Alvingham Priory was a Gilbertine priory in St. Mary, Alvingham, Lincolnshire, England. The Priory, established between 1148 and 1154, was a "double house", where religious of both sexes lived in two separate monasteries. They did not commonly communicate with one another, and there was an internal wall dividing their priory church. The superior of every Gilbertine house was the prioress, the prior being really an official of her house.

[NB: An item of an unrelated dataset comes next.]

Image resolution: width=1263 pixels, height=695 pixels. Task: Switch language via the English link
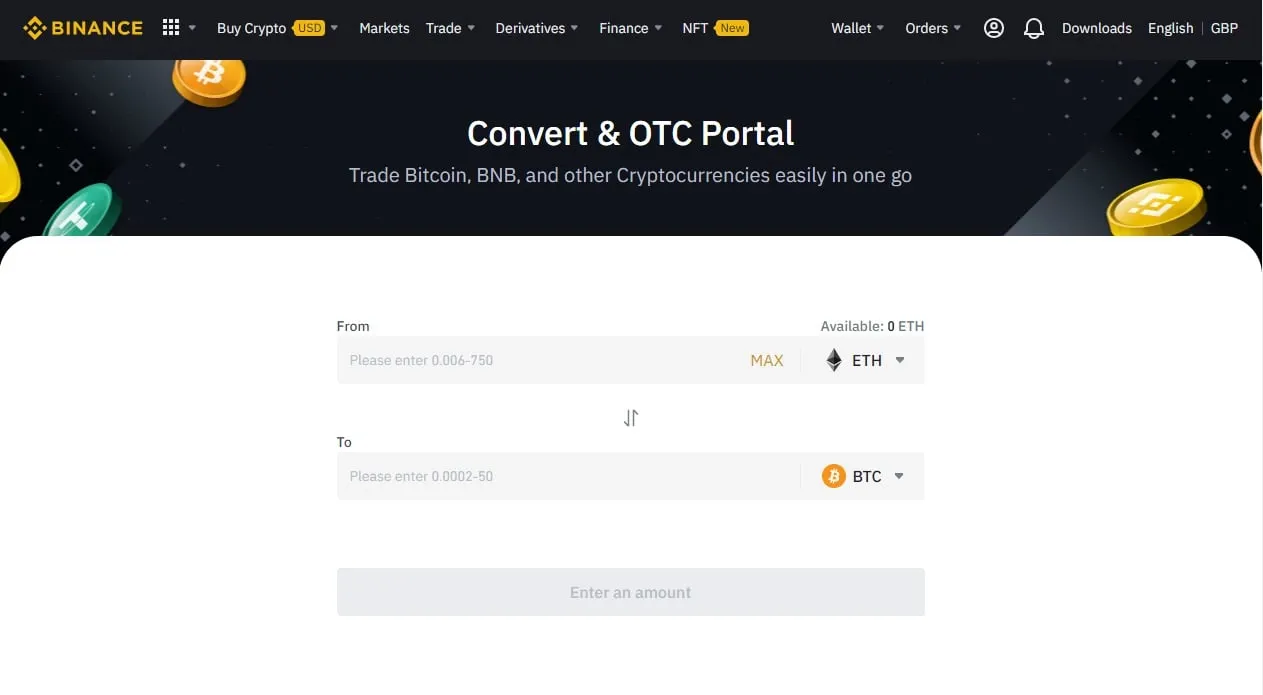(1170, 27)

The priory has left few visible remains. However, although the priory church has not survived, there are two churches within the priory's former precinct, both of which are pre-Reformation structures and appear to have been founded by the Anglo-Saxons. St Adelwold's church (the parish church of Alvingham) is the only church in England which is dedicated to St. Adelwold.St Mary's Church was originally a chapel belonging to the priory. It became the parish church of North Cockerington at the dissolution and is now under the care of the Churches Conservation Trust.

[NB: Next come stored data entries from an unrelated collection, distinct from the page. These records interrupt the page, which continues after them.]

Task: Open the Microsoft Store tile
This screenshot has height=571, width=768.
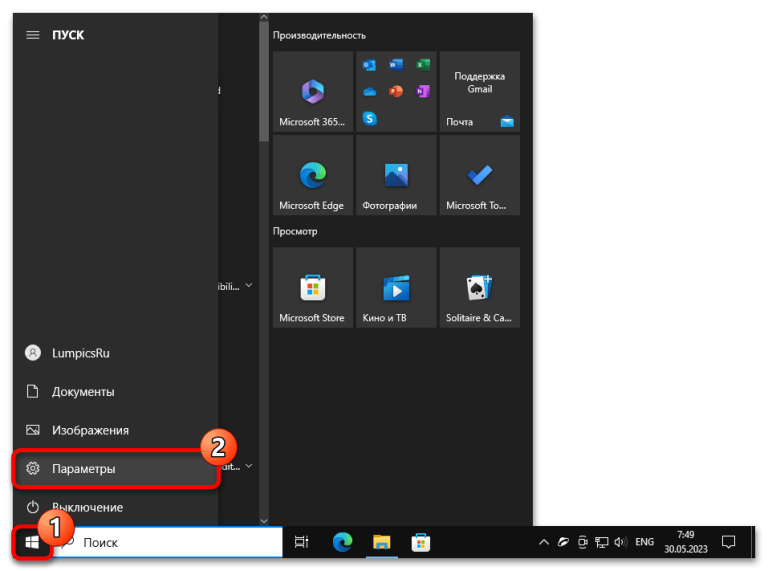Action: pos(312,287)
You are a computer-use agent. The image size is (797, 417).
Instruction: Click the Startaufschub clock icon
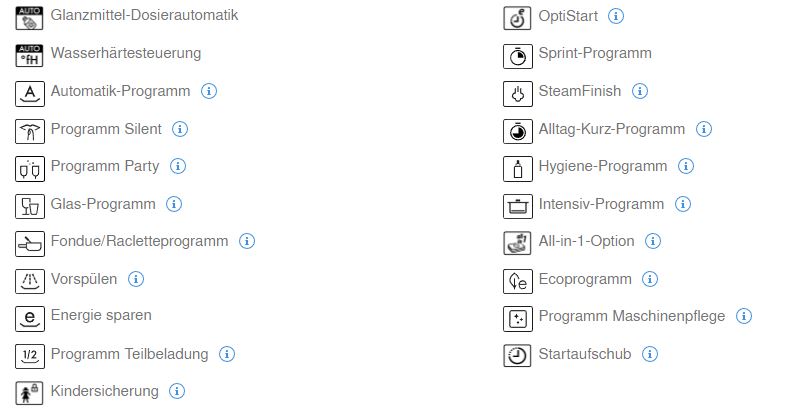517,356
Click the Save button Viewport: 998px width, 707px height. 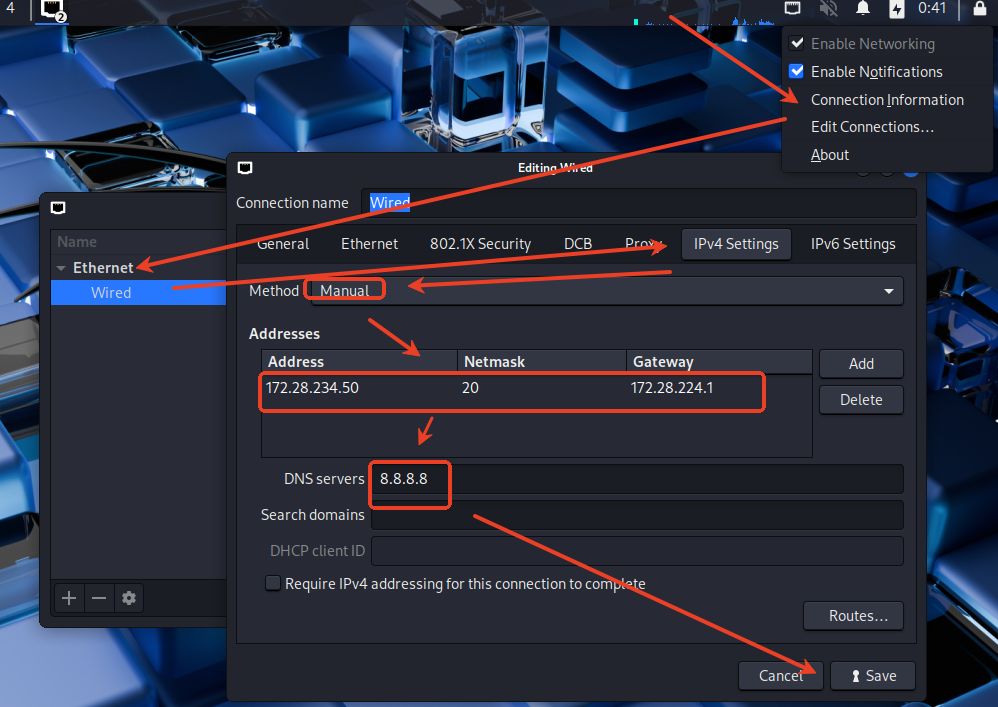tap(872, 676)
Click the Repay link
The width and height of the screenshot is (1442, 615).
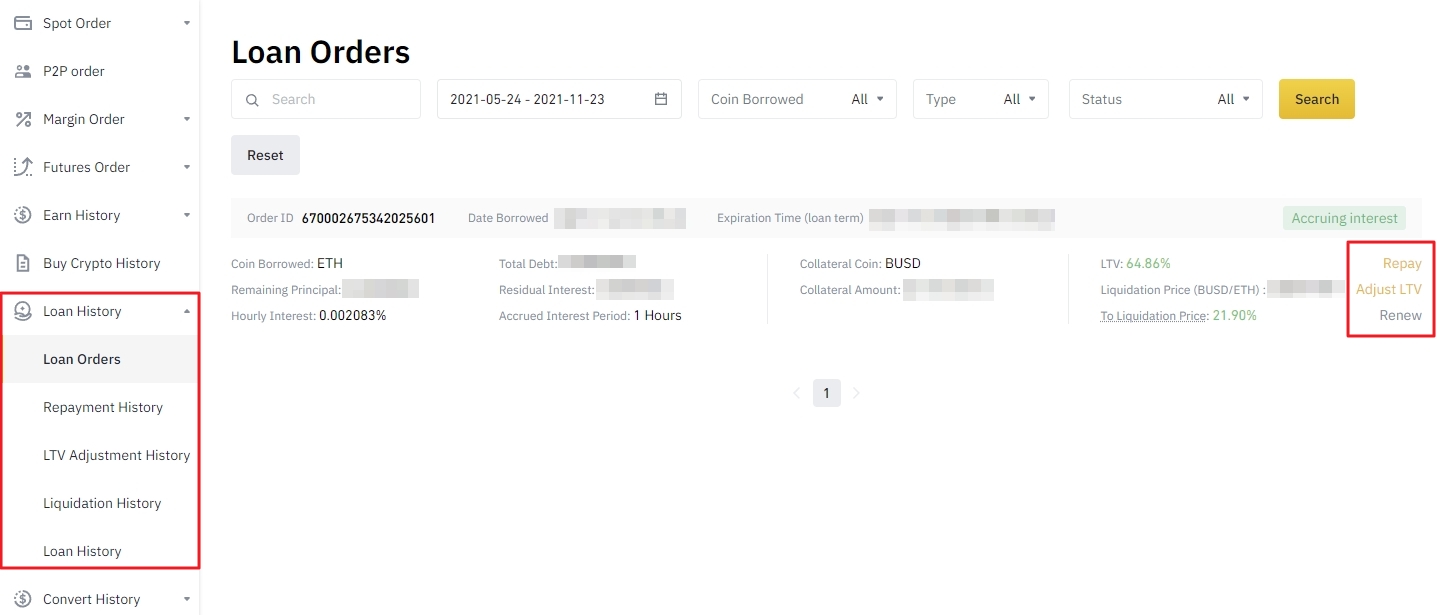coord(1401,263)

The cartulary of the priory is preserved at the Bodleian Library. The priory was active until most of its inhabitants died from the Black Death. Men and women continued to join the house until the sixteenth century when all the monasteries of the Gilbertine Order were dissolved. Following the surrender of the house on 29 September 1538 pensions were paid to twenty people: a prior, seven canons, a prioress and eleven nuns.

Alvingham Priory was located until its dissolution in Alvingham village. The village is mentioned in the Domesday Book (Aluingeham, meaning "Homestead of the Ælfingas (the tribe of Ælf)".). The village is surrounded by agricultural land, and lies on a small back road leading east out of Louth, Lincolnshire, called Alvingham Road. In the eighteenth century, a canal, the Louth Navigation, was constructed near the priory site: it survives as a drainage system.